**Énoncé A**
Dans les enregistrements, reprenez les lignes depuis le début jusqu'à celle qui contient « [x=339, y=683] », incluse, en remplaçant « colour scale » par « color bar » sans rien toucher d'autre.

**Texte**
════════════════

Mais le vrai se définit précisément de ne supposer aucune garantie de la part du savoir (en matière de vérité, l’expertise ne compte pas) et de ne produire aucun effet dans le réel sinon un effet de vérité dont on ne peut reconnaître la réalité qu’à avoir préalablement accepté que ce qui compte ne consiste en rien. Cet effet de vérité, subjectivement, c’est la méditation qu’on peut prendre pour une réflexion à laquelle on aurait retirée la discursivité, et objectivement c’est la marque de l’origine, qu’on peut prendre pour une trace du commencement.

Rien là que de très banal : le jugement de vérité est un acte subjectif où un sujet traite la question qu’il est pour lui-même, alors que le jugement de réalité est une opération d’application (certes schématique et donc malgré tout actuelle) d’un savoir où le sujet esquive la question qu’il est pour lui-même.

Quand, m’appuyant sur une compétence que je possède réellement, je porte un jugement sur la réalité et par conséquent sur la valeur d’un objet (quand je corrige des dissertations, par exemple, lesquelles ont d’abord à être des dissertations avec tout ce que cela suppose d’exigence conventionnelle), j’esquive littéralement la question que je suis pour moi-même et d’autant mieux que je mobilise plus sérieusement ma compétence (il faut produire la correction que n’importe quel collègue aurait raison de produire, celle qui fera de la note finale une nécessité idéalement automatique). Telle est la désinvolture : cette production d’anonymat à propos de soi par un sujet qui a raison, pour la raison expresse qu’il a raison !

Par contre, au musée devant un ready made, pour prendre l’exemple le plus évident, il faut bien que je décide que j’ai affaire à une œuvre et non pas à une simple imposture comme il en est tant en art dit ” contemporain “, dans un acte que je puis seulement signer et jamais justifier et qui par là même décide de moi comme sujet du regard qui vient d’avoir lieu. Là, impossible de se défiler, sauf justement à s’en tenir à des nécessités objectives corrélatives d’un jugement anonyme (le métier, le talent, voire la renommée de l’auteur prétendu, autant de choses que tout le monde peut apprécier semblablement), autrement dit sauf à être désinvolte.

L’opposition de ce qui compte et de ce qui importe, dont la désinvolture est à la fois la reconnaissance et le refus – dont elle est le déni, donc – donne par conséquent lieu à un chiasme qu’il faut dire éthique, si ce dernier terme désigne l’engagement du sujet dans son acte, engagement par lequel il statue sur lui-même sans le vouloir et sans y penser.

Le sérieux dans le choix est la désinvolture décisionnelle, exactement comme le sérieux de la décision – si l’on peut nommer ainsi quelque chose à quoi on a toujours été absent et qui apparaît à soi bien plus comme une donnée factuelle que comme un acte qu’on pourrait suspendre – s’entend comme désinvolture envers le savoir. En effet, quoi de plus désinvolte, s’agissant du métier, du talent, etc., qu’un ready made qui pourtant est parfois une œuvre ? De la même manière quoi de plus désinvolte, s’agissant de la vérité personnelle, qu’une production académique dont chacun a raison de saluer le métier et même le talent qu’elle contient ?

════════════════

Données pour repérer des cibles visibles

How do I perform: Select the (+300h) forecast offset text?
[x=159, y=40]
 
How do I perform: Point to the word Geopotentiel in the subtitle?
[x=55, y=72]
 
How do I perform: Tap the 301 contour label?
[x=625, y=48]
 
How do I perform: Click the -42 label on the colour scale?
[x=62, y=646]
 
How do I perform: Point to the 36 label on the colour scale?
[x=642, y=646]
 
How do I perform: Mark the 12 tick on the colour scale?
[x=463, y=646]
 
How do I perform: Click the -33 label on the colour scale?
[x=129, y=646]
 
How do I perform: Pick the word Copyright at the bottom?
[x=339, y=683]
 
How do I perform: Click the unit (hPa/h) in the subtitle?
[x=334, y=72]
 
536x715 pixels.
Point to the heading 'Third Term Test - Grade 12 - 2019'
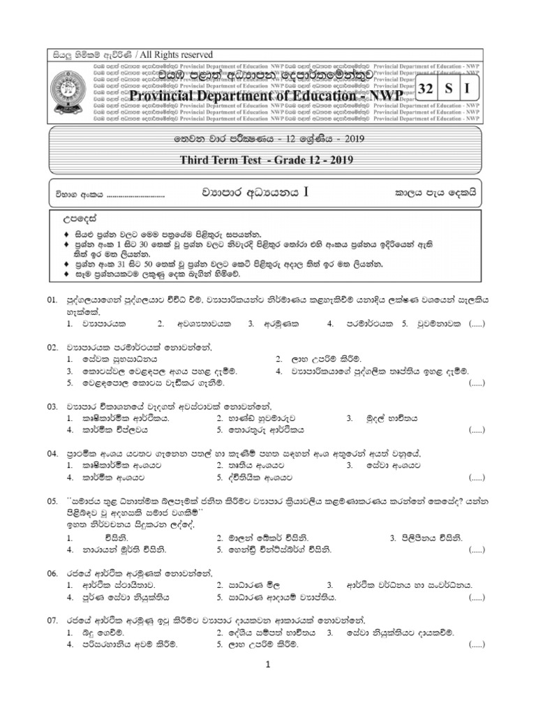click(x=268, y=161)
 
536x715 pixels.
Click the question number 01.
click(x=52, y=300)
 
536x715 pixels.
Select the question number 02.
click(x=52, y=347)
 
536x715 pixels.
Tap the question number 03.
click(x=52, y=406)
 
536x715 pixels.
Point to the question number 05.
click(x=52, y=501)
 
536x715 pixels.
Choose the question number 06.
click(x=52, y=573)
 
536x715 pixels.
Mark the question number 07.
click(x=52, y=620)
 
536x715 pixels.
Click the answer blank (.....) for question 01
click(x=477, y=324)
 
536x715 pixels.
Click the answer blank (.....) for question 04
click(x=477, y=478)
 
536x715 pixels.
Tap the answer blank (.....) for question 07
click(x=477, y=644)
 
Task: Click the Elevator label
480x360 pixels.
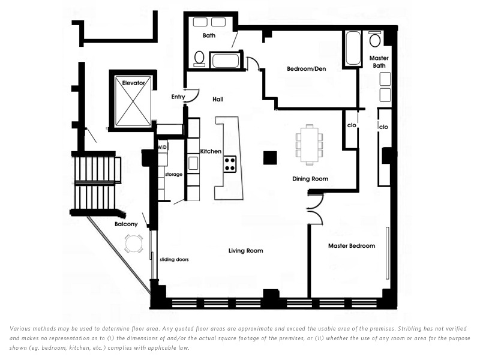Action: tap(133, 83)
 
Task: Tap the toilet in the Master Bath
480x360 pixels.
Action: tap(374, 38)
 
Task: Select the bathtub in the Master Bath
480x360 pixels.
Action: tap(353, 48)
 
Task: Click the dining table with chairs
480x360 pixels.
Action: tap(310, 145)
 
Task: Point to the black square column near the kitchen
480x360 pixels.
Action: tap(271, 158)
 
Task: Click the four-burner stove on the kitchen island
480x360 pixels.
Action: tap(230, 164)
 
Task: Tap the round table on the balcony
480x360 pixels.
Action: tap(134, 244)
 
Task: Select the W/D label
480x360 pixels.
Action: tap(162, 147)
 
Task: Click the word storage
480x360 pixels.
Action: tap(173, 175)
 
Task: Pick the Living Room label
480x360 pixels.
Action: tap(245, 251)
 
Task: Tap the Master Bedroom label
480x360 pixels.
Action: tap(352, 246)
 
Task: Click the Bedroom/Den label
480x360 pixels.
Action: tap(307, 69)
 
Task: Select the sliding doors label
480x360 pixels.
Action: tap(174, 260)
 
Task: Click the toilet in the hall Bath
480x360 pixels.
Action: tap(199, 58)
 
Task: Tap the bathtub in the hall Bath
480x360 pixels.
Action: tap(226, 61)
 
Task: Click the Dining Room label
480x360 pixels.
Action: tap(310, 179)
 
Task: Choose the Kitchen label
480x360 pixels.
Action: tap(211, 151)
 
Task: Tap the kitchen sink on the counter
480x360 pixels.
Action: tap(193, 163)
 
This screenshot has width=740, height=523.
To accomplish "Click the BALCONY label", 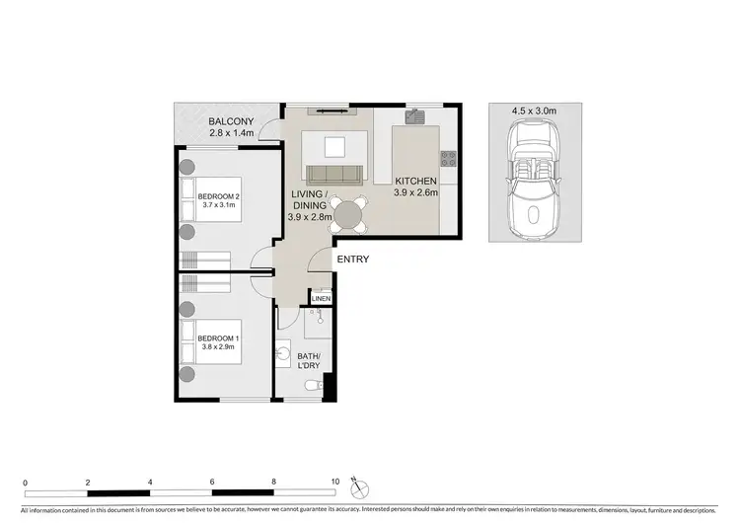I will tap(232, 122).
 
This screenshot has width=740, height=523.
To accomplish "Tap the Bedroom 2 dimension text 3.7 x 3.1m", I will tap(218, 205).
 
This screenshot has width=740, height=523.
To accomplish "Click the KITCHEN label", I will tap(416, 182).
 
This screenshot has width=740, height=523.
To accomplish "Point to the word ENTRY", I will tap(352, 260).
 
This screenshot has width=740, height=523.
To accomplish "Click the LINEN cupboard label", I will tap(321, 299).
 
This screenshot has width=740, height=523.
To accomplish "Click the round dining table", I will tap(347, 212).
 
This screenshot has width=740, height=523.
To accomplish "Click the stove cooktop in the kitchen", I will tap(449, 158).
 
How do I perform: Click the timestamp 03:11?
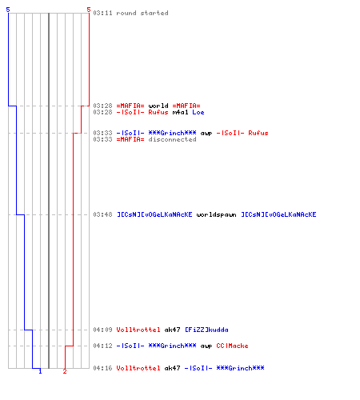pyautogui.click(x=102, y=13)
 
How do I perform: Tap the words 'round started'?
pyautogui.click(x=142, y=13)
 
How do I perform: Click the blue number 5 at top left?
pyautogui.click(x=8, y=10)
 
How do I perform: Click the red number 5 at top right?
pyautogui.click(x=89, y=10)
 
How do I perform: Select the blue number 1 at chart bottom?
pyautogui.click(x=40, y=371)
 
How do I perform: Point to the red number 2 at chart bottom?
pyautogui.click(x=65, y=371)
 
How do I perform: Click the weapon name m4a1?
pyautogui.click(x=180, y=112)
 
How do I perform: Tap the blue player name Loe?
pyautogui.click(x=198, y=112)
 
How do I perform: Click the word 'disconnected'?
pyautogui.click(x=172, y=139)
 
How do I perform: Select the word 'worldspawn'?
pyautogui.click(x=216, y=214)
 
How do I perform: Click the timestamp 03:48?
pyautogui.click(x=102, y=214)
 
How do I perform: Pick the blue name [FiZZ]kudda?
pyautogui.click(x=206, y=330)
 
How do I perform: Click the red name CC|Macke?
pyautogui.click(x=232, y=346)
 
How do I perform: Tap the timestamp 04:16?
pyautogui.click(x=102, y=368)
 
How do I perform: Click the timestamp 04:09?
pyautogui.click(x=102, y=330)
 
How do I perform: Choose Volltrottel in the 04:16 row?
pyautogui.click(x=138, y=368)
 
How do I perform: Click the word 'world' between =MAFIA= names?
pyautogui.click(x=158, y=106)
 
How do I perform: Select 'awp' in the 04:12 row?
pyautogui.click(x=206, y=346)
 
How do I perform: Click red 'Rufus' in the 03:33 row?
pyautogui.click(x=258, y=133)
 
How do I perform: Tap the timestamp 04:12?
pyautogui.click(x=102, y=346)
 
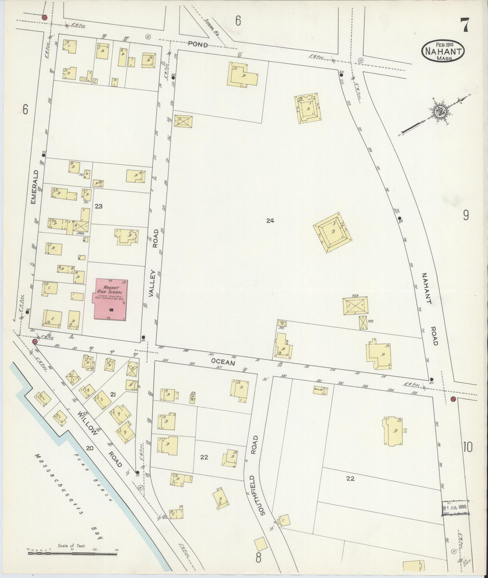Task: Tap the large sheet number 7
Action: point(465,25)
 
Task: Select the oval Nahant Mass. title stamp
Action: point(443,51)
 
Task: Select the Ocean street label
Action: point(223,362)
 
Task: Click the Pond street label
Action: point(198,45)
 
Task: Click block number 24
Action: point(270,221)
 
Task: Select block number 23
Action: point(99,206)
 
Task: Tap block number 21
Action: point(113,394)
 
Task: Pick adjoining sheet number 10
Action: point(467,447)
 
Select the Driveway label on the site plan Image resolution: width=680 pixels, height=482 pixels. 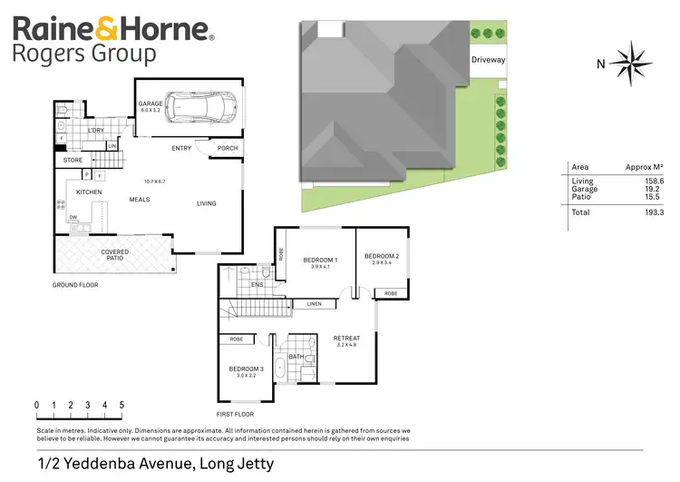coord(488,60)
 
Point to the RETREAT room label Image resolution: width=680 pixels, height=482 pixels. coord(347,340)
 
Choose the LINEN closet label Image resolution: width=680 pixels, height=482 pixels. coord(315,304)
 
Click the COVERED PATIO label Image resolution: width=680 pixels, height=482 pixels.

════════════════

**Énoncé B**
D'après le texte, en quoi consiste la désinvolture ?

**Résultat A**
How do I perform: Select the (+300h) forecast offset text?
[x=159, y=40]
 
How do I perform: Point to the word Geopotentiel in the subtitle?
[x=55, y=72]
 
How do I perform: Tap the 301 contour label?
[x=625, y=48]
 
How do I perform: Click the -42 label on the color bar?
[x=62, y=646]
 
How do I perform: Point to the 36 label on the color bar?
[x=642, y=646]
 
How do I perform: Mark the 12 tick on the color bar?
[x=463, y=646]
 
How do I perform: Click the -33 label on the color bar?
[x=129, y=646]
 
How do I perform: Pick the word Copyright at the bottom?
[x=339, y=683]

**Résultat B**
C'est la production d'anonymat à propos de soi par un sujet qui a raison, pour la raison expresse qu'il a raison.